End of an Era!

After 10 years, I have resigned from a “large financial” today. I will announce my next adventure on June 1. For now, I want to look back on the past 10 years, at least what I can publish, because large financials are like Fight Club (the first rule of Fight Club: you do not talk about Fight Club).

In June 2010 I started as an infrastructure vulnerability assessment analyst in a team of 6 ethical hackers. I began learning about offensive security, how to bring value, and how to portray risk in a manner that is actionable for reduction. I recently took SANS SEC504 where I learned about hacker techniques and exploits.

Exploit all the things! We matured from vulnerability assessment to penetration testing and exploiting new products before they were purchased from vendors and deployed into production. This was amazing leverage as products with high risk vulnerabilities would not be allowed to go into production. We found over 30 0days that received CVEs with high or critical risk CVSS. This was fulfilling because the industry would get patches for vulnerabilities we found. The downside is that no one in the community will ever know these were found by me or my team. It was tough at first to overcome this because street cred is a thing in infosec.

In 2011, The Hackers Choice (THC) created an SSL renegotiation Denial of Service tool. I got my hands on a leaked version and tested it out. No one was talking about it, yet organizations were getting DDOSed on the daily. So, I blogged about it to raise awareness… this is when I learned the rules of fight club.

That near-termination experience led me to erase all traces and associations of my employer and me from the Internet. Yes, you can find what “large financial” this is but it will take you longer than you care to spend on it. I did this to be able to speak and teach without too much red tape. From that point, I had to decide between growing at the organization or growing in the community. I chose the job but was not happy it couldn’t be both. It brings me a lot of joy giving back to the community!

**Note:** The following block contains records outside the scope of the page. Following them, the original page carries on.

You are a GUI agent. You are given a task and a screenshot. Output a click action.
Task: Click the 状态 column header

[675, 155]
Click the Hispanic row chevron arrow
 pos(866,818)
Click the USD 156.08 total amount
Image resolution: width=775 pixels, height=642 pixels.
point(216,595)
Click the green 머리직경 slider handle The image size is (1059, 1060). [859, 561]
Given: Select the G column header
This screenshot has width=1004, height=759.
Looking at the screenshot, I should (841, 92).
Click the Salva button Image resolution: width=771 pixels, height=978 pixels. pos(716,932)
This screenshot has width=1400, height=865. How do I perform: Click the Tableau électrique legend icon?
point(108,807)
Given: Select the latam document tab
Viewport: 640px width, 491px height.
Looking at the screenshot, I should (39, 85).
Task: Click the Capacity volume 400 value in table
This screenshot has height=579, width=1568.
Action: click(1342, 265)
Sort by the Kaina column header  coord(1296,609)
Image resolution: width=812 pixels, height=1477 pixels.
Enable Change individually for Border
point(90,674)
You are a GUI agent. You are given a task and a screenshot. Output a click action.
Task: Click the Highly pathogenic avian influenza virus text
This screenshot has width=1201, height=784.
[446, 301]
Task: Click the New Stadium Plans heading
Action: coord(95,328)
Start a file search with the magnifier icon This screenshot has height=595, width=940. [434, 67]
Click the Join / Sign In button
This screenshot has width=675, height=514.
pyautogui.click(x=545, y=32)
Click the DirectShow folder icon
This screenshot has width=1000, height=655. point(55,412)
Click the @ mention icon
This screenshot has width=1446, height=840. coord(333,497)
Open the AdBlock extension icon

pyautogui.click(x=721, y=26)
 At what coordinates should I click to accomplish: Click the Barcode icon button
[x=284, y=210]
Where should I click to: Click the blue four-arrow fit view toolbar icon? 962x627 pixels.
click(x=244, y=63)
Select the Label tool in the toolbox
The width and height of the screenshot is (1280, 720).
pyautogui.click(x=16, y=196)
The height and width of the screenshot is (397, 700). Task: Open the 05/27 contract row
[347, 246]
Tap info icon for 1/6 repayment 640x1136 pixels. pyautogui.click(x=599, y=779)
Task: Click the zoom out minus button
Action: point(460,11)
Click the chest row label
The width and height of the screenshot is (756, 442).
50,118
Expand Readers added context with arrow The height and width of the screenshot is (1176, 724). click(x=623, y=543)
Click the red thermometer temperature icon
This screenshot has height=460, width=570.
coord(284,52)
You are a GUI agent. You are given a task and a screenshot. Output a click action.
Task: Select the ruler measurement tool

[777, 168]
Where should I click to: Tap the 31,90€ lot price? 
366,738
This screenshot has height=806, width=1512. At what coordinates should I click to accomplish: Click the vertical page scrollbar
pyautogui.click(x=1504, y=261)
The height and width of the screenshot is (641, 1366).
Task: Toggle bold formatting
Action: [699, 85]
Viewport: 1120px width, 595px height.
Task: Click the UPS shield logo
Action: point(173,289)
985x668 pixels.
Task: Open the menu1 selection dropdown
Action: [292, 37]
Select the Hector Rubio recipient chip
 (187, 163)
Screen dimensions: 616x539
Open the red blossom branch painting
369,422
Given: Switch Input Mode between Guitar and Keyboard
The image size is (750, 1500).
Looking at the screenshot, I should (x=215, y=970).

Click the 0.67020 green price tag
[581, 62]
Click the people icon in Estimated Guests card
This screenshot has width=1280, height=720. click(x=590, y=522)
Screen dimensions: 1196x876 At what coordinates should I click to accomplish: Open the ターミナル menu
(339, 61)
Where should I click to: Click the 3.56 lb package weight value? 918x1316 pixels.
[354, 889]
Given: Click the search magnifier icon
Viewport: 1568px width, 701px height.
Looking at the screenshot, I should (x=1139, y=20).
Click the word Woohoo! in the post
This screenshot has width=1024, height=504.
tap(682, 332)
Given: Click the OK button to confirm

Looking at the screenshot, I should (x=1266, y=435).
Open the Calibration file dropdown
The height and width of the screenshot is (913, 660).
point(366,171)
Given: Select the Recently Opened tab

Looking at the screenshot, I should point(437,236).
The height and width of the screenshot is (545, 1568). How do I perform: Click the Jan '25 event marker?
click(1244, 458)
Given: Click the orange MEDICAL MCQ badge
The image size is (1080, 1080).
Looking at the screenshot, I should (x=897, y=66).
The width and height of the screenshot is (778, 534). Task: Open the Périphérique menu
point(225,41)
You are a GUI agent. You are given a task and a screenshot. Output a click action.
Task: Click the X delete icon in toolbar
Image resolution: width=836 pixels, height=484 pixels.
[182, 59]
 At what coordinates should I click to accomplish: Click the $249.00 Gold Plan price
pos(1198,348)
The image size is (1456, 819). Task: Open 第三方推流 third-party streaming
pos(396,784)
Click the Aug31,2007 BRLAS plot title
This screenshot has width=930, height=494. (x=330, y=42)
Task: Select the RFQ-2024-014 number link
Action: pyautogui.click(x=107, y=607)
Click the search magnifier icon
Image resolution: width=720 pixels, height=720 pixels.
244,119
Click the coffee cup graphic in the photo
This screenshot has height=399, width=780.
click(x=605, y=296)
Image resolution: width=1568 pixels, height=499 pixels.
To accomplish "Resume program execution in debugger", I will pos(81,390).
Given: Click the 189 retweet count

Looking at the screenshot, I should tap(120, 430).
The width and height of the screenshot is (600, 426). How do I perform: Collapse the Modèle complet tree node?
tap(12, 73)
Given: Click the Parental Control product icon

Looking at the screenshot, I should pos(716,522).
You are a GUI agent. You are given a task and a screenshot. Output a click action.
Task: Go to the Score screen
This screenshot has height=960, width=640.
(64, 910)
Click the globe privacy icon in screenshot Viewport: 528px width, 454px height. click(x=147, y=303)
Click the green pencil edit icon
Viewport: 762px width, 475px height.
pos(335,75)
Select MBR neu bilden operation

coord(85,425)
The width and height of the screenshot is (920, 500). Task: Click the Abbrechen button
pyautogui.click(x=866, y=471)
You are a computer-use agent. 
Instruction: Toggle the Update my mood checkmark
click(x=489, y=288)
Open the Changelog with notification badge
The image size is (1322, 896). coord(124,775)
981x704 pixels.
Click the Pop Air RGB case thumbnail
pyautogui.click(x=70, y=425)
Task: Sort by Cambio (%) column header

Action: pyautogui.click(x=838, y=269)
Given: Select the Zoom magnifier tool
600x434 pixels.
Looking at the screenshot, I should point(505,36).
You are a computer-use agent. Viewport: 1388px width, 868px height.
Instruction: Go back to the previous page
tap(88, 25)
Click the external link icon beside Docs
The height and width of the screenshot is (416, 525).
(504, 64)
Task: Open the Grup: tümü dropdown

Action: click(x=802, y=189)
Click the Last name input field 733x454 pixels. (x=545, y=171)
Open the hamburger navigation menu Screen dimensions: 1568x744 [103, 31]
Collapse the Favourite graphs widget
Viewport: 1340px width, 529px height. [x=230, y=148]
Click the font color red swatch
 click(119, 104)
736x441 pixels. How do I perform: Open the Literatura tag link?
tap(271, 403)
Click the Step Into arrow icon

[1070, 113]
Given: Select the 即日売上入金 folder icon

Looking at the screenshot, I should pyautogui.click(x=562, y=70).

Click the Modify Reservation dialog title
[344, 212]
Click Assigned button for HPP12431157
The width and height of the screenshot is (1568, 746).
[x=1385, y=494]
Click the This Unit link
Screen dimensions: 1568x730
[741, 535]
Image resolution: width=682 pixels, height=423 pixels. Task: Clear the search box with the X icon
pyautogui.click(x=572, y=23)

I learned and experienced just about anything you can imagine in corporate America. I also made relationships that will last a lifetime and for this, I am eternally grateful.

Here’s some highlights I can share:

• Moved from an officer to Director in 10 years
• Began growing by becoming team lead, then manager of infrastructure testing
• Created the Red Team in 2015, one of the first in the financial services industry and one of the top accomplishments to this day
• Led application penetration testing team
• Grew team to 140 ethical hackers globally
• Created the coordinated vulnerability disclosure program
• Founding member of FS-ISAC and FIRST Red Team Special Interest Groups
• SIFMA/GFMA Penetration Testing Working Group and release of threat-led penetration testing framework
• CVSS Voting Member releasing CVSSv3.0 and CVSSv3.1
• Founding Member of MITRE Engenuity Center for Threat-Informed Defense

Here’s what I’ll be up to in the next month, you should join me:

• April 14 - GRIMMCon volunteer and mentor for a first-time speaker: https://www.grimm-co.com/grimmcon
• April 15 - SANS @MIC Webinar on C2 Matrix hands on. No PPT: https://www.sans.org/webcasts/cybercast-sansatmic-c2-matrix-114070
• April 23 - DigitalEra webinar on Ethical Hacking/Offensive Security - Hack Yourself First: https://register.gotowebinar.com/register/8300923968439652109
• Recorded conversation about getting into info sec with @Robert Rounsavall
• A day in the life of a pen tester conversation with @ITSPmagazine
• June ISSA Journal article - Ethical Hacking and Offensive Security: Basics to the Bleeding Edge.
• July ISSA International Webinar on Adversary Emulation through Red and Purple Teaming

I look back at the past 10 years and they are all excellent memories. Learned a lot, grew a lot, and now I am ready for the next big thing. I appreciate all your support and hope I can continue to bring value to you and your organizations.